A kernel crash dump is a snapshot of system state taken at the time that the kernel crashed, useful for finding and debugging the problem that caused the crash in the first place. There is no standard mechanism for automatiaclly collecting a crash dump on Linux, but there are a number of existing projects working toward efficiently meeting this goal. A "Linux Kernel Dump Summit" was recently mentioned on the lkml, with participants from some of the many crash dump projects looking to standardize the dump process and information collected. A followup email noted, "as memory size grows, the time and space for capturing kernel crash dumps really matter." It went on to examine partial dumps, and full dumps that are compressed. The former risks not collecting information necessary for proper debugging, while the latter risks greatly increasing the amount of time required to collect a dump.
There are a number of existing projects for collecting automatic kernel crash dumps on Linux, including Linux Kernel Crash Dump (LKCD), Mini Kernel Dump (mkdump), kdump, and diskdump (detailed here).
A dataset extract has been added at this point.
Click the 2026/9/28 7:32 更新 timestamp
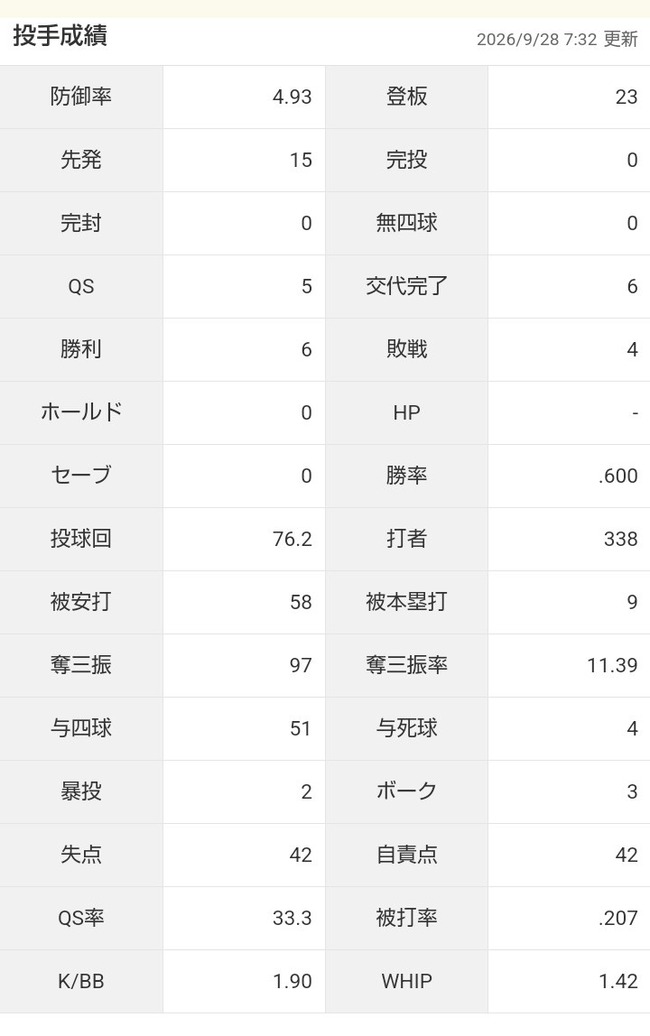The height and width of the screenshot is (1036, 650). pos(557,39)
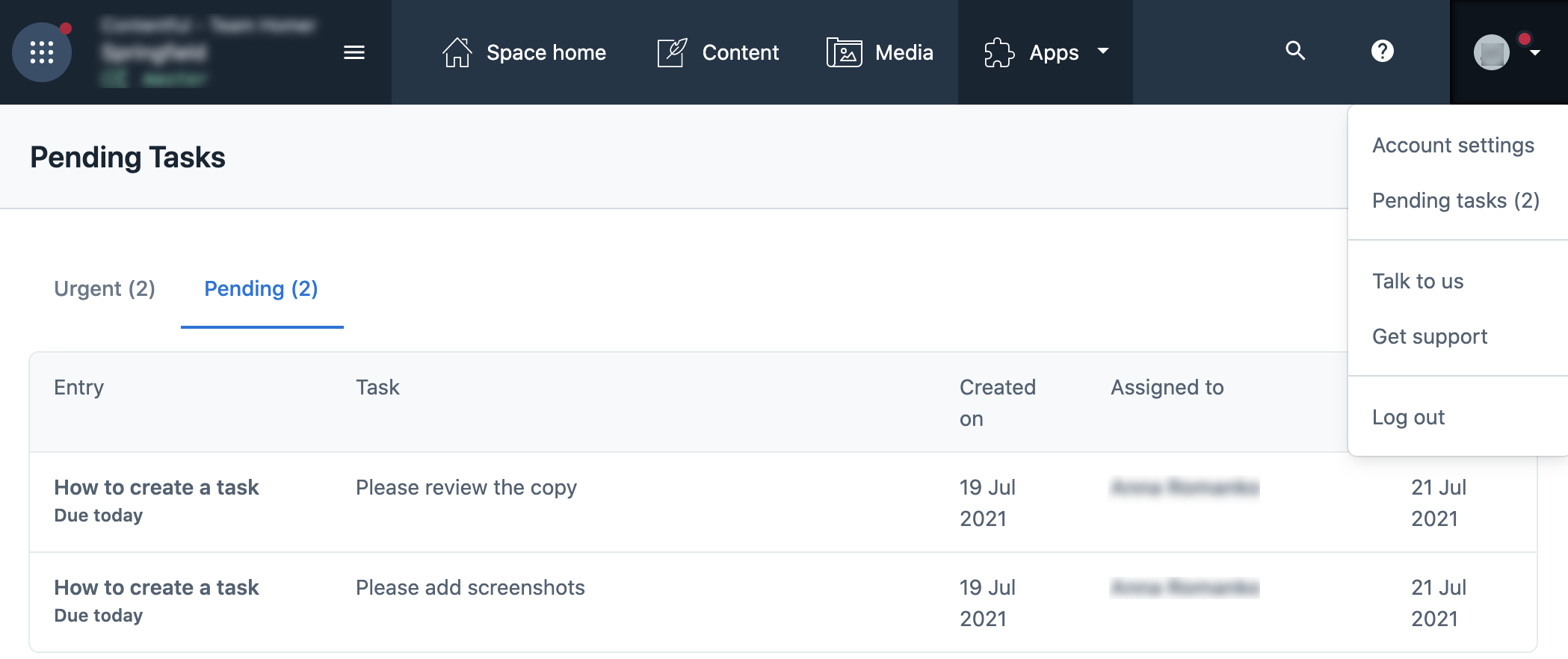Click the Media image icon
1568x659 pixels.
(x=844, y=52)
Some of these projects also include tools for examining the obtained dumpfiles. Other projects focus just on tools for analyzing kernel crash dumps, including the perl-based Alicia (the Advanced LInux Crash-dump Interactive Analyzer) and Red Hat's crash analysis tool "loosely based on the SVR4 UNIX crash command, but significantly enhanced by completely merging it with the GNU gdb debugger."
From: Hiro Yoshioka [email blocked]
To: linux-kernel
Subject: Linux Kernel Dump Summit 2005
Date: Wed, 21 Sep 2005 20:55:50 +0900 (JST)
To whom may concern
We had a Linux Kernel Dump Summit 2005.
The participants are
Dump tools Session
diskdump -- Fujitsu
mkdump -- NTT Data Intellilink
LTD -- Hitachi
kdump -- Turbolinux
Summary -- Miracle Linux
Dump Analysis tools Session
Alicia/crash -- Uniadex
Other participants are
VA Linux/NEC/NSSOL/IPA/OSDL/Toshiba
Some discussion topics are (but not limited to)
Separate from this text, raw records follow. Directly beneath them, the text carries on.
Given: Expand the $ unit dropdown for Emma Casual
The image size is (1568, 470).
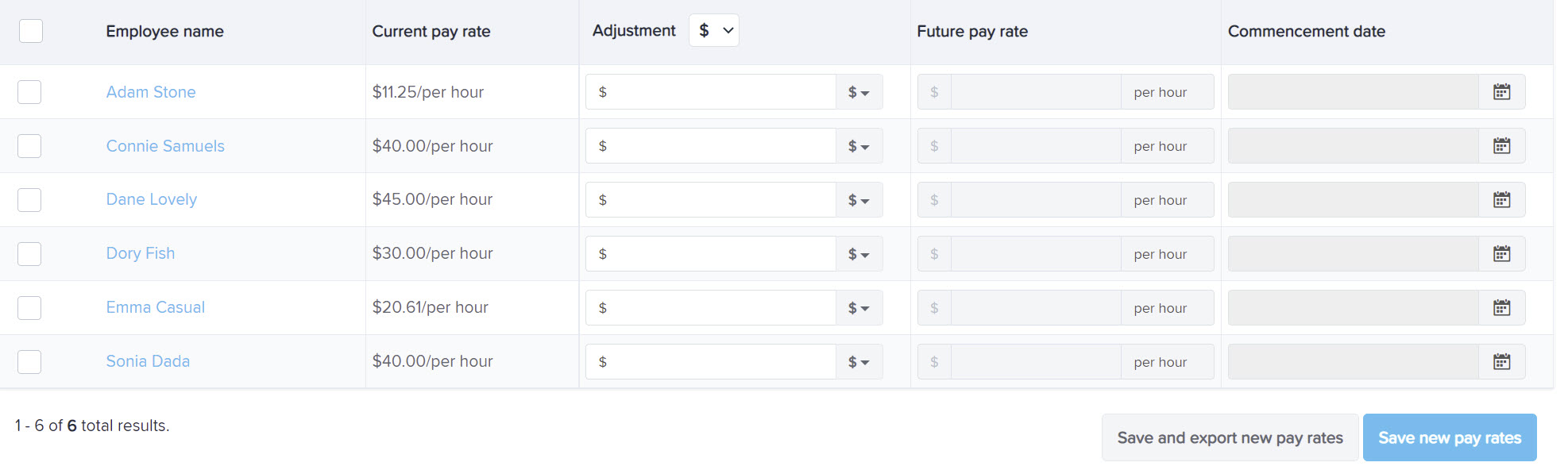Looking at the screenshot, I should pos(859,308).
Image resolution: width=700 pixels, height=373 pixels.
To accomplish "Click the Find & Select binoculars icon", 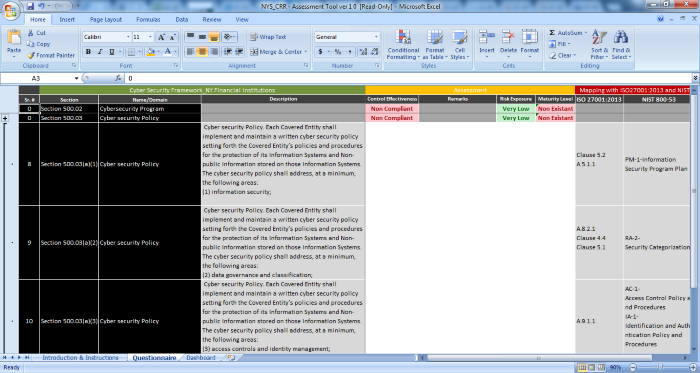I will pos(621,37).
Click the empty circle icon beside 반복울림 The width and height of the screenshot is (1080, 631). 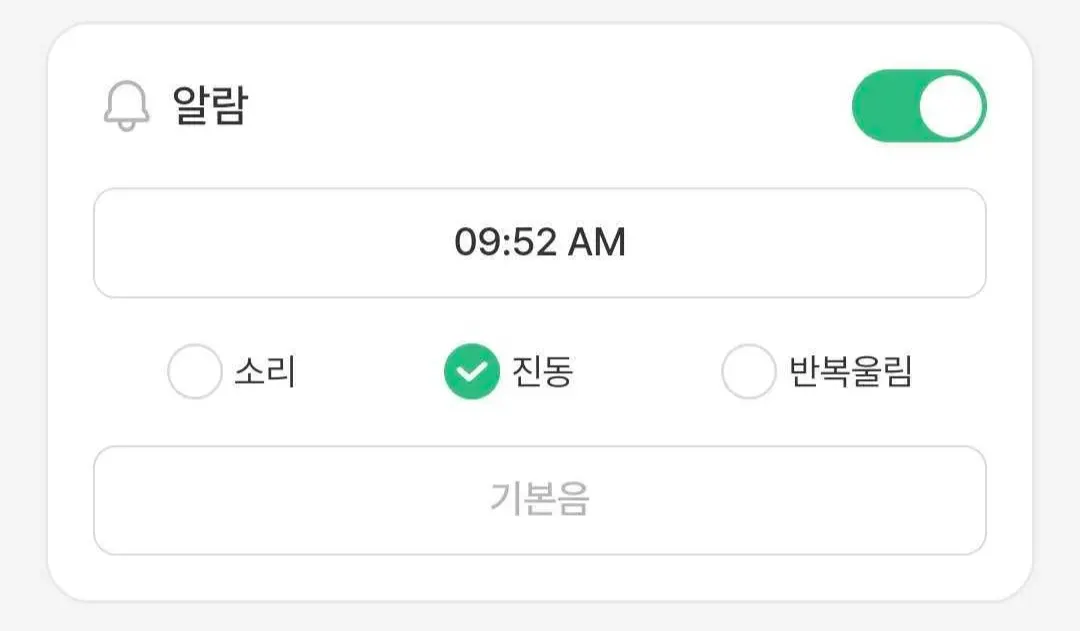[x=748, y=372]
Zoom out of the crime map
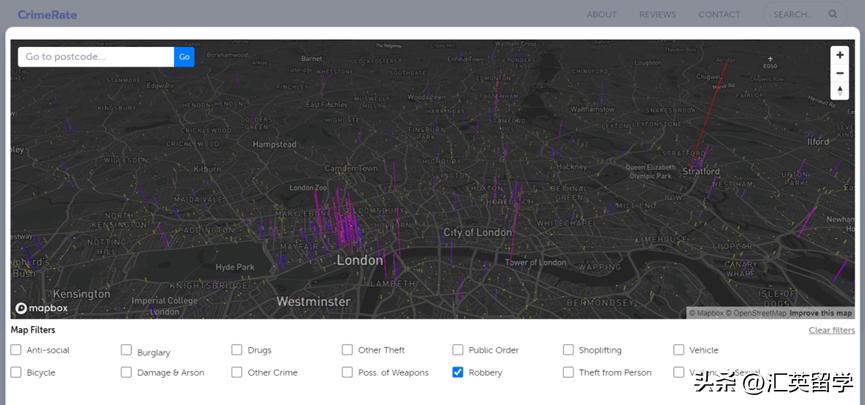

- What kind of information do we need?
trace information
all of registers
the last log of panic, oops
LTD (Linux Tough Dump) has some nice features
- We need a partial dump
- We have to minimize the down time
- We have to dump all memory
how can we distinguish from the kernel and user if
kernel data is corrupted
- How we are not able to dump data
device
power management
we need a generic mechanism to reset a device
- Hang
NMI watch dog
mount
- It is very difficult to debug a memory corrupt bug
- hardware error
- Where will we go to?
IHV and Linux Kernel community collaboration are needed
Dump Analysis tools are very important
- There is a concern that the development process of 'crash'
is not open.
- Do we have to extend gdb?
- We'd like to collaborate 'crash'
- kexec/kdump, mkdump, LTD, all of them use the second kernel
to dump it.
- We have to share the test data, check list, test tools of
dump tool developments.
We agree to have the Linux Kernel Dump Summit.
Regards,
Hiro
From: OBATA Noboru [email blocked]
Subject: Re: Linux Kernel Dump Summit 2005
Date: Thu, 06 Oct 2005 21:17:18 +0900 (JST)
Hi, Hiro,
On Wed, 21 Sep 2005, Hiro Yoshioka wrote:
>
> We had a Linux Kernel Dump Summit 2005.
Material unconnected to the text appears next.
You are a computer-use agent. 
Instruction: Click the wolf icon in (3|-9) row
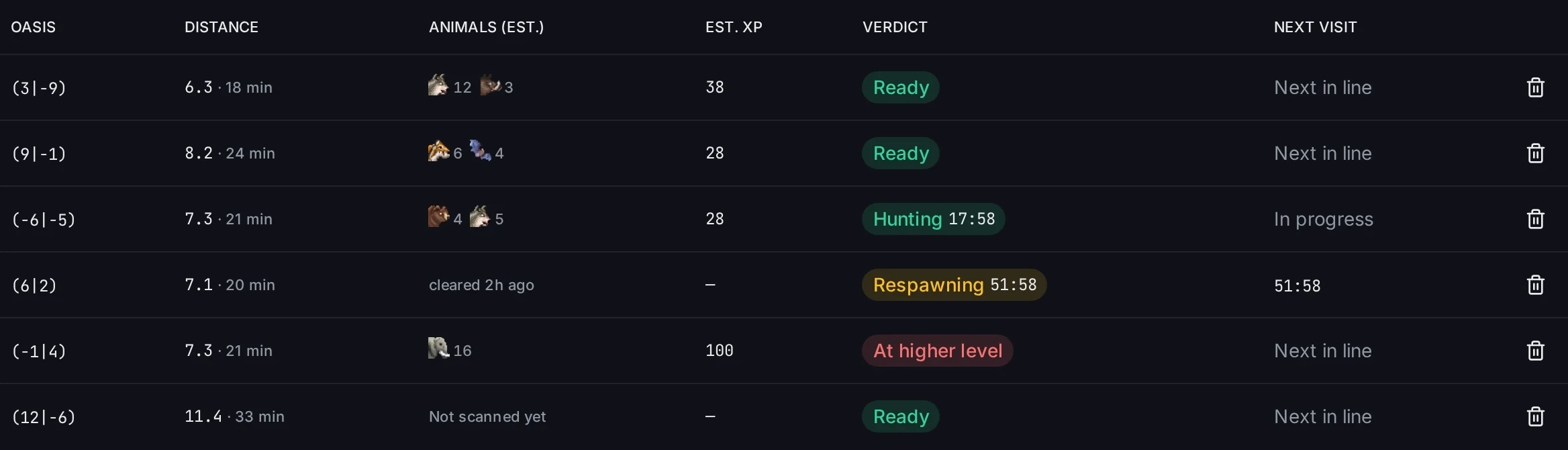[x=438, y=85]
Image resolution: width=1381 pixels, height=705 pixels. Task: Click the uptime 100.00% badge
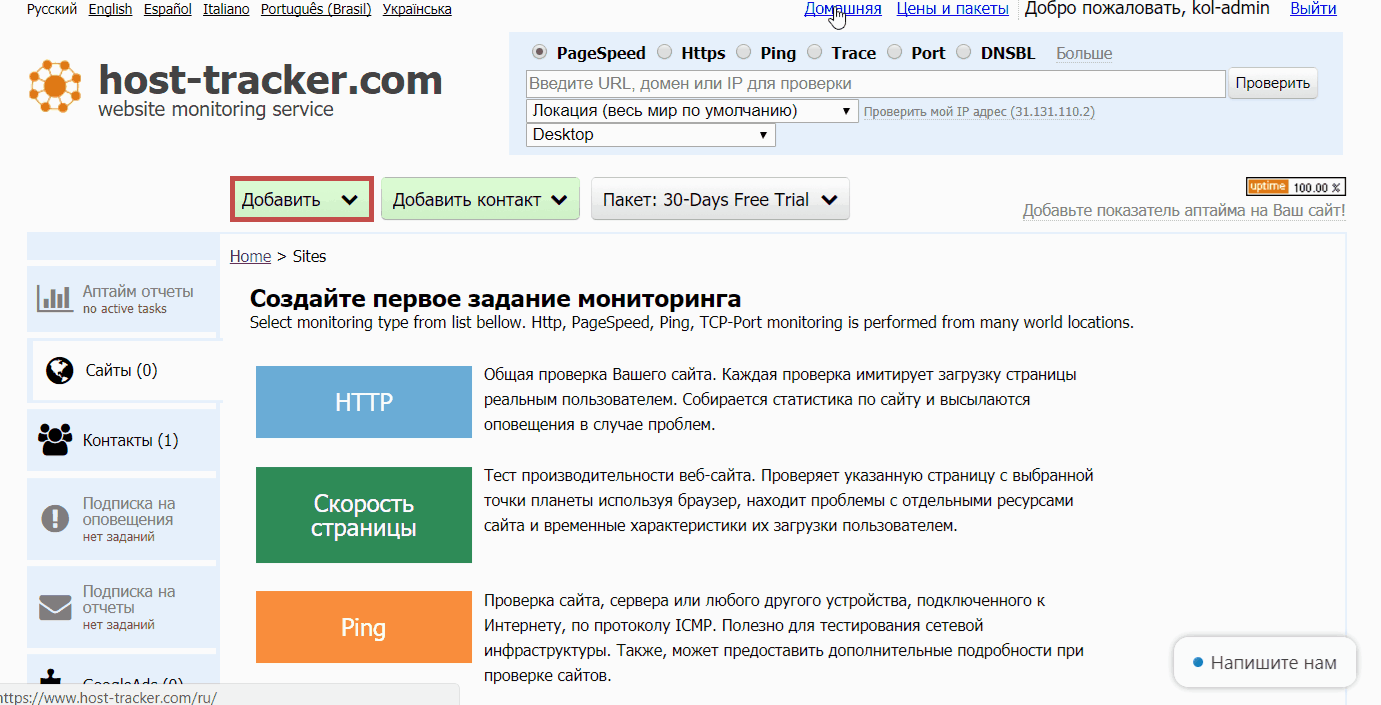point(1295,187)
> - We need a partial dump
> - We have to minimize the down time
>
> - We have to dump all memory
> how can we distinguish from the kernel and user if
> kernel data is corrupted
As memory size grows, the time and space for capturing kernel
crash dump really matter.
We discussed two strategies in the dump summit.
1. Partial dump
2. Full dump with compression
PARTIAL DUMP
============
Partial dump captures only pages that are essential for later
analysis, possibly by using some mark in mem_map[].
This certainly reduces both time and space of crash dump, but
there is a risk because no one can guarantee that a dropped page
is really unnecessary in analysis (it can be a tragedy if
analysis went unsolved because of the dropped page).
Another risk is a corruption of mem_map[] (or other kernel
structure), which makes the identification of necessary pages
unreliable.
So there would be best if a user can select the level of partial
dump. A careful user may always choose a full dump, while a
user who is tracking the well-reproducible kernel bug may choose
fast and small dump.
FULL DUMP WITH COMPRESSION
==========================
Those who still want a full dump, including me, are interested
in dump compression. For example, the LKCD format (at least v7
format) supports pagewise compression with the deflate
algorithm. A dump analyze tool "crash" can transparently
analyze the compressed dump file in this format.
The compression will reduce the storage space at certain degree,
and may also reduce the time if a dump process were I/O bounded.
WHICH IS BETTER?
================
I wrote a small compression tool for LKCD v7 format to see how
effective the compression is, and it turned out that the time
and size of compression were very much similar to that of gzip,
not surprisingly.
Compressing a 32GB dump file took about 40 minutes on Pentium 4
Xeon 3.0GHz, which is not good enough because the dump without
compression took only 5 minutes; eight times slower.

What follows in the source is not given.